Instructions to follow
Please find the line that holds "Given: Click the n notify shortcut hint" below and reproduce it, along with every line after it through the end, exactly and without pictures.

[Stored records]
•••••

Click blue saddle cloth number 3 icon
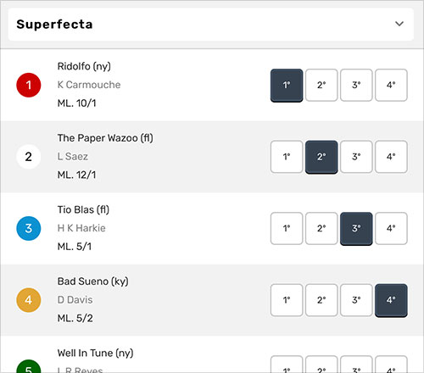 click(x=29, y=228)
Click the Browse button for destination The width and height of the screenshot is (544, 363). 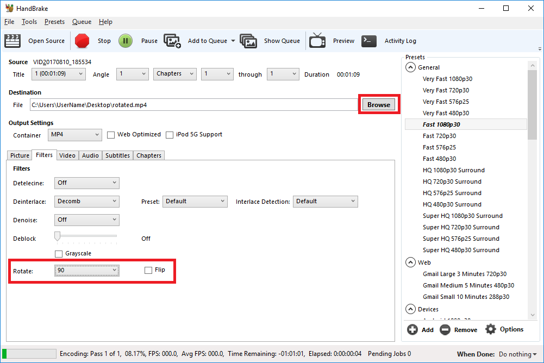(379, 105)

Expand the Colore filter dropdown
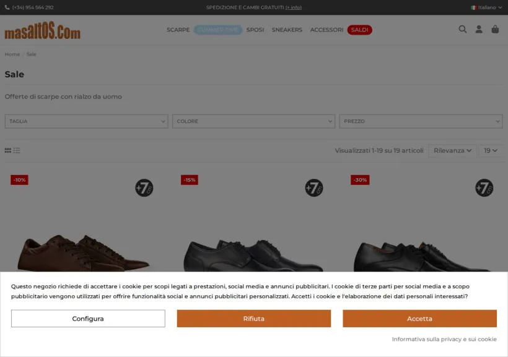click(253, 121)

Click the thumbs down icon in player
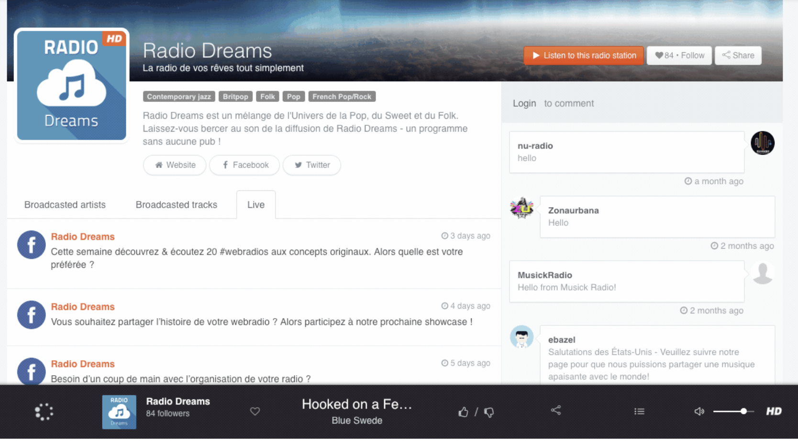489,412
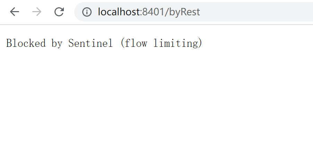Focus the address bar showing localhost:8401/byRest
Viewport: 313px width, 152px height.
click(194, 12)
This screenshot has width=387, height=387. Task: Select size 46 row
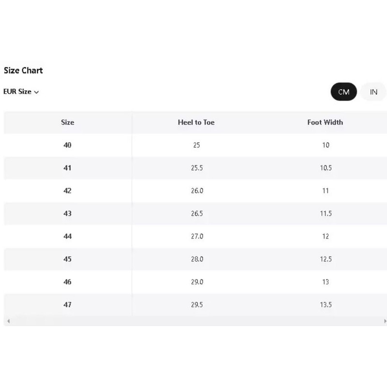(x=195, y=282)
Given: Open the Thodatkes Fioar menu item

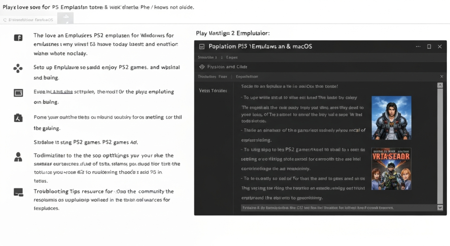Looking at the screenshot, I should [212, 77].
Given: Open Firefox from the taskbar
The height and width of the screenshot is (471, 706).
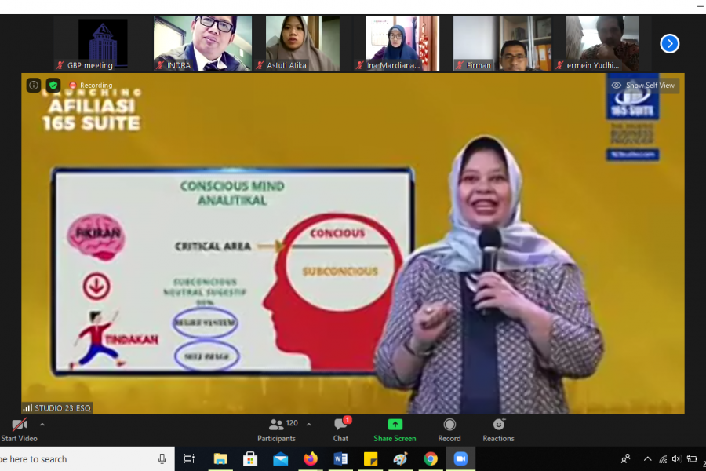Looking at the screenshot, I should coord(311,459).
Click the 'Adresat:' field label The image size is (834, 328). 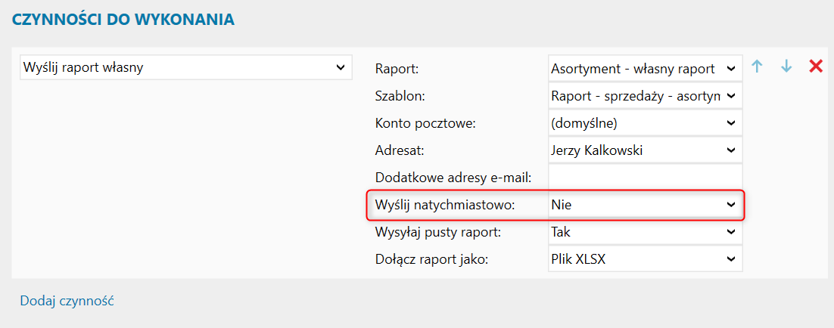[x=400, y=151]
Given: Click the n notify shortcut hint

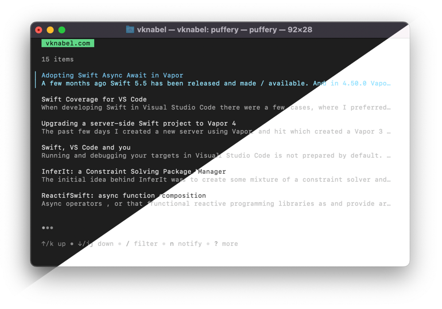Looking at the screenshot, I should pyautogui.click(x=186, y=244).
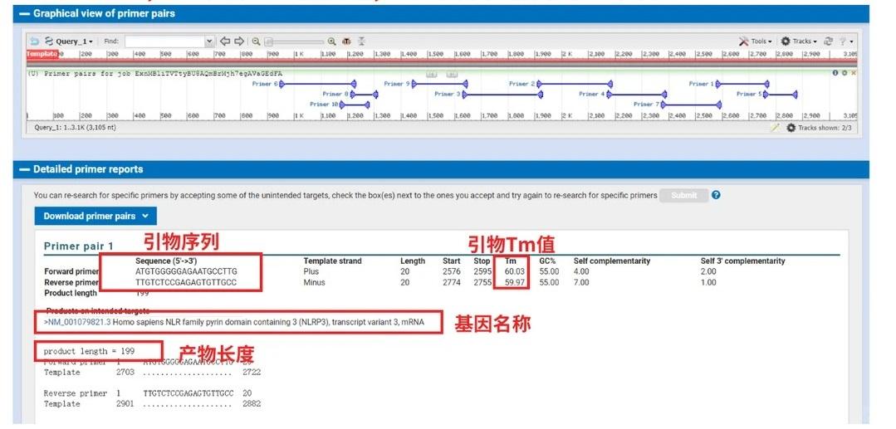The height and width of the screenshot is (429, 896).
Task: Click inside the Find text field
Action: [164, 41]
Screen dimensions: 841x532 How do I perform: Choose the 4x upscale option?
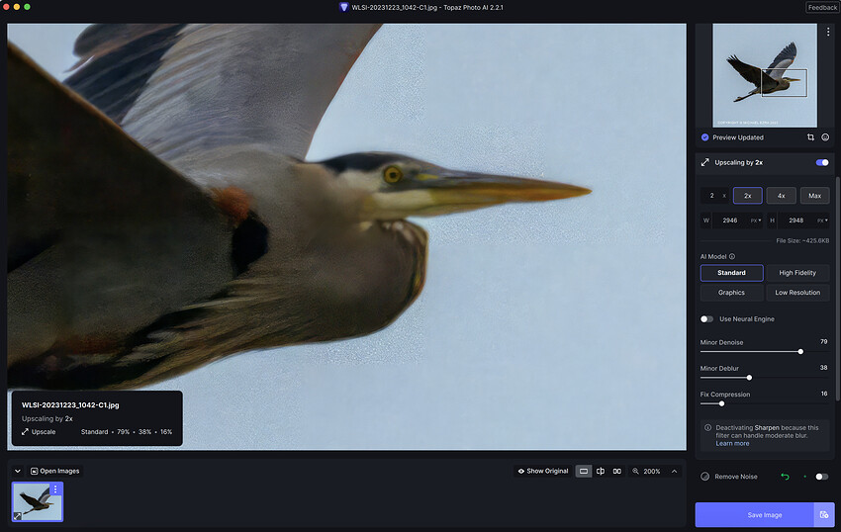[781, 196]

•••••

Answer area
Given: Click the n notify shortcut hint

Looking at the screenshot, I should pyautogui.click(x=186, y=244).
The height and width of the screenshot is (429, 896).
Task: Click inside the Find text field
Action: [164, 41]
Screen dimensions: 841x532 How do I perform: Choose the 4x upscale option?
[781, 196]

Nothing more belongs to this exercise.